So you have a selection of how the unicode characters are stored internally, and a selection of how the characters are encoded when read and written.

One point of confusion is that iso 10646 defines multiple encodings including ASCII, ucs-4, and utf-8 as different ways to store data representing Unicode glyphs, but the name sometimes gets used when really more specifically just dealing with one of the encodings, which can lead to confusion.

UCS-4 is a good match for Fortran for internally representing unicode characters when considering efficiency except for memory use and is generally easier to implement because it is fixed size, but utf-8 does not care about the endian of the platform and usually takes far less bytes to store and transfer so that is almost always how unicode is stored in files.

Think of how numbers are internally represented as binary data, but you often read and write it as ASCII text. In the same way, unicode might be represented internally is some arbitrary manner, just input and output as UTF-8. But by the standard, the internal representation is defined to be either UTF-32 or UTF-8. Probably at some point UTF-16 will show up.

Release-Candidate · August 1, 2025, 11:44am

This is not what -finput-chartset=utf-8 is about.
This (gcc) compiler options sets the sources (the text in e.g. .f90 files) encoding and has nothing (well, directly) to do with string handling in Fortran code.

-finput-charset=charset
Set the input character set, used for translation from the character set of the input file to the source character set used by GCC. If the locale does
not specify, or GCC cannot get this information from the locale, the default is UTF-8. This can be overridden by either the locale or this command-line
option. Currently the command-line option takes precedence if there’s a conflict. charset can be any encoding supported by the system’s “iconv”
library routine.

urbanjost · August 1, 2025, 4:16pm

The OP never describes the underlying need for UTF-8. It would seem it is either to read and write unicode characters outside of the ASCII character set range, or to allow such glyphs to be used as symbol names. The Fortran character set which must be used to compose all code is a subset of ASCII, so if that is the desire it is clearly non-standard. Even if a compiler supported non-ASCII symbol names it would be highly non-portable. The other more likely use is to read and write arbitrary unicode characters. The technique that is on more solid ground is to use the UCS-4 internal representation if the target compiler is gfortran. You can generally get away with handling unicode as byte streams and handle it yourself if no unicode encoding is supported by the compiler, but it gets confusing if you put anything but ASCII in the source file so I would generally not recommend using unicode glyphs directly in string constants in the code either; although if you understand one “character” may actually be from one to four bytes as far as Fortran is concerned you can make that work. Stream I/O usually makes it a little bit more portable. So without more info one possible scenaro is not valid – no, do not try and use utf-8 input files containing non-ascii symbol names. The other possibility that it is desired to do full unicode I/O is discussed above; as it often confuses new users and because it is easy to get something to “work” in one environment that will not work in others if you do not follow the somewhat non-intuitive standard-supported usage.

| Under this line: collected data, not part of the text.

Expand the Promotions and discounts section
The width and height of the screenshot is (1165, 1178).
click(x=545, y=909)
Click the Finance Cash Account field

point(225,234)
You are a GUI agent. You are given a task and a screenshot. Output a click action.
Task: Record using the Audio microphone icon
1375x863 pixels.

Release-Candidate · August 1, 2025, 4:30pm

Normally (in languages other than Fortran) that is mainly to be able to (correctly) read string literals. Something like

char *not_ascii = "ľščťžýáßĄĘ®™√🙂";

urbanjost · August 1, 2025, 6:00pm

So the goal is to be able to type unicode characters into constants in
the Fortran source file, which is by definition a subset of ASCII (the Fortran character set). Since ASCII is a subset of the unicode set, basically you are saying you want the source file to be a UTF-8 file. But that would store the unicode as a stream of bytes. Most Fortran compiler default character sets all byte values to be used, not just ASCII. So you can very likely get away with that.
But the only built-in conversion from a bunch of bytes representing utf8 to ucs4,
which is what gfortran currently supports, is to actually read and write the data.
That works as demonstrated below but is a pretty costly way to go about it.

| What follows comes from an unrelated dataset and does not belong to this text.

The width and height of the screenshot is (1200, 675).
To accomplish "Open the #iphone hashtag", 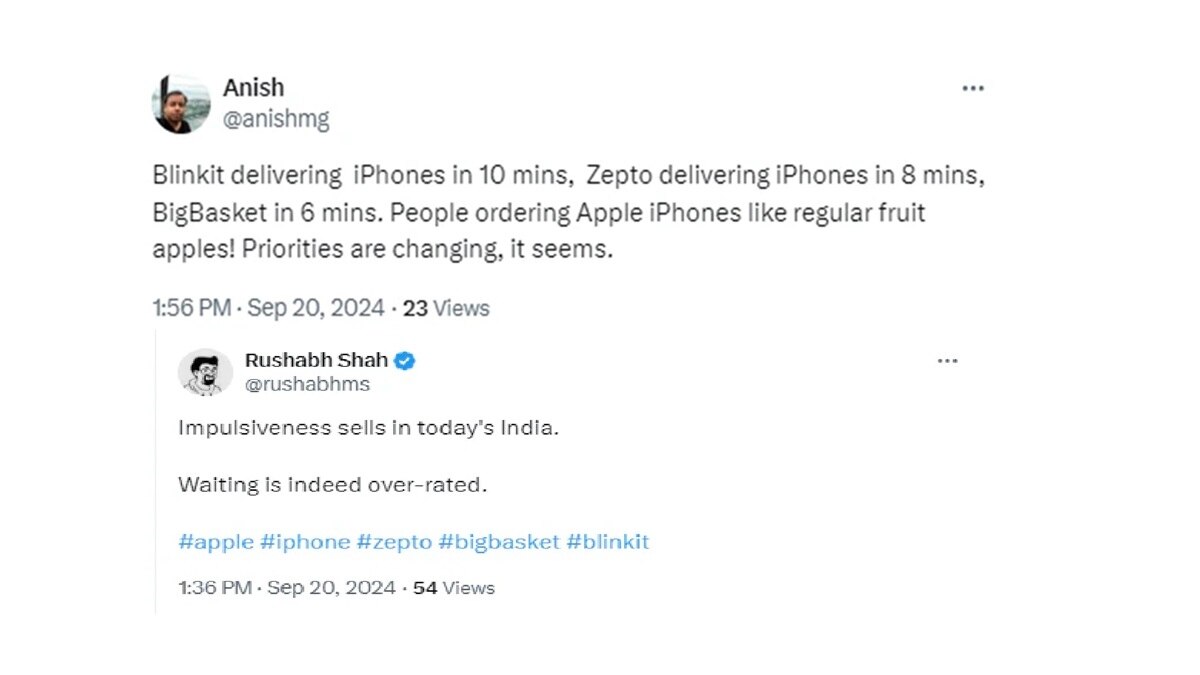I will tap(305, 542).
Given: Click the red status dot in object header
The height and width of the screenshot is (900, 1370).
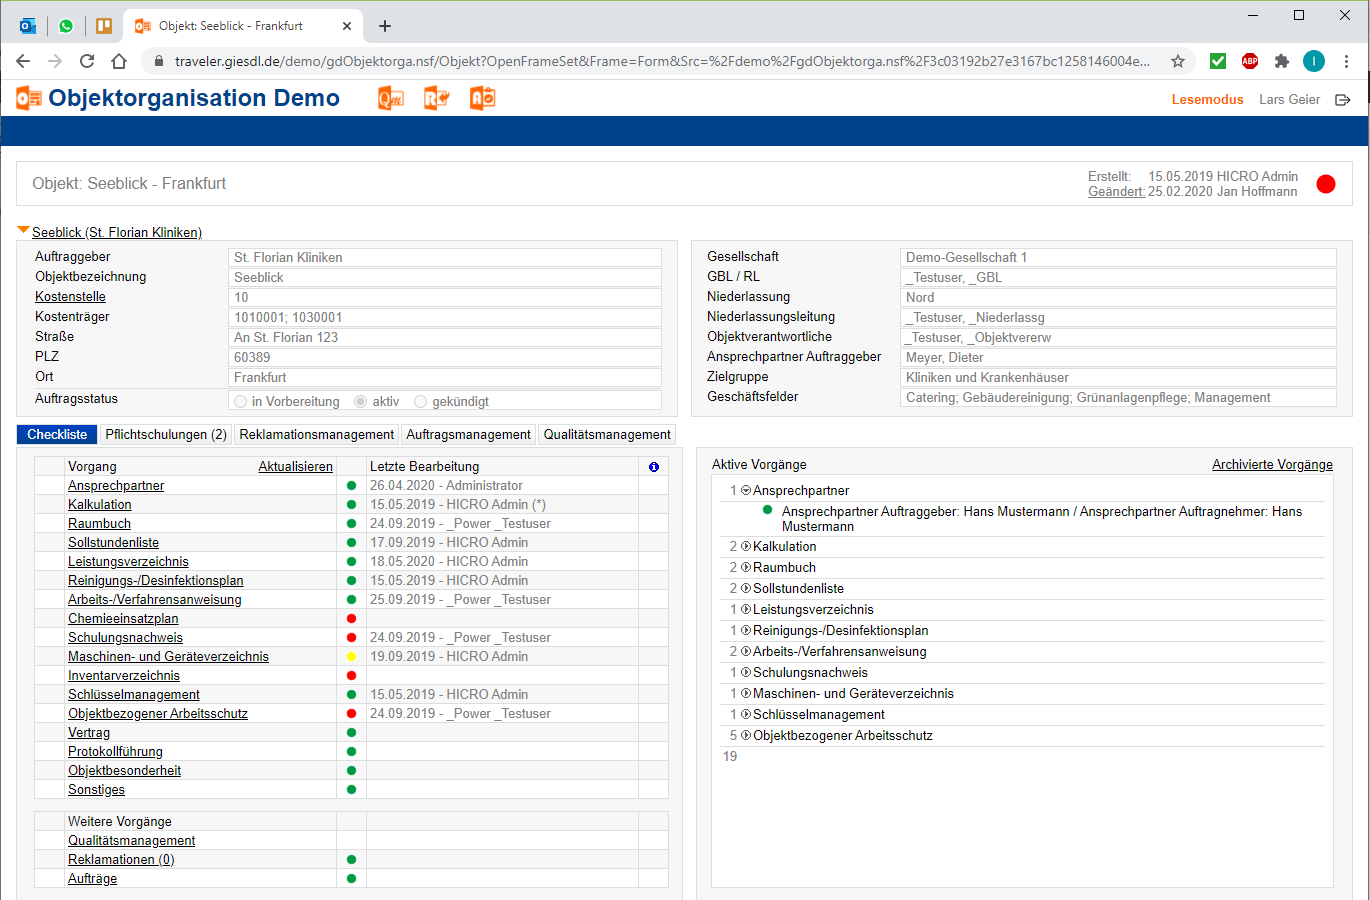Looking at the screenshot, I should [x=1326, y=184].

Might be able to do it with an internal read and write but I do not think so but did not try.  Interesting that gfortran has a built-in conversion between ucs4 and utf8 in order to do READ and WRITE but as far as I know does not expose that publicly. Maybe using kind and char/ichar might work, never tried that. Interesting. If it ends up char/ichar/internal I/O cannot solve that, perhaps a new intrinsic is in order. 

I might play with this. If anyone else figures out a better way to do ucs4-utf8 conversion please post it.



program demo_selected_char_kinducs
use iso_fortran_env
implicit none
intrinsic date_and_time,selected_char_kind
integer, parameter :: ucs4  =   selected_char_kind ('ISO_10646')
character(len=*),parameter:: not_ascii = "ľščťžýáßĄĘ®™√🙂"
character(len=:,kind=ucs4),allocatable :: corrected
integer :: i

   write(*,*)'treated as ASCII'
   write(*,*)'NOT_ASCII:',not_ascii
   write(*,*)'LEN NOT_ASCII:',len(not_ascii)
   write(*,*)'STORAGE_SIZE:',storage_size(not_ascii)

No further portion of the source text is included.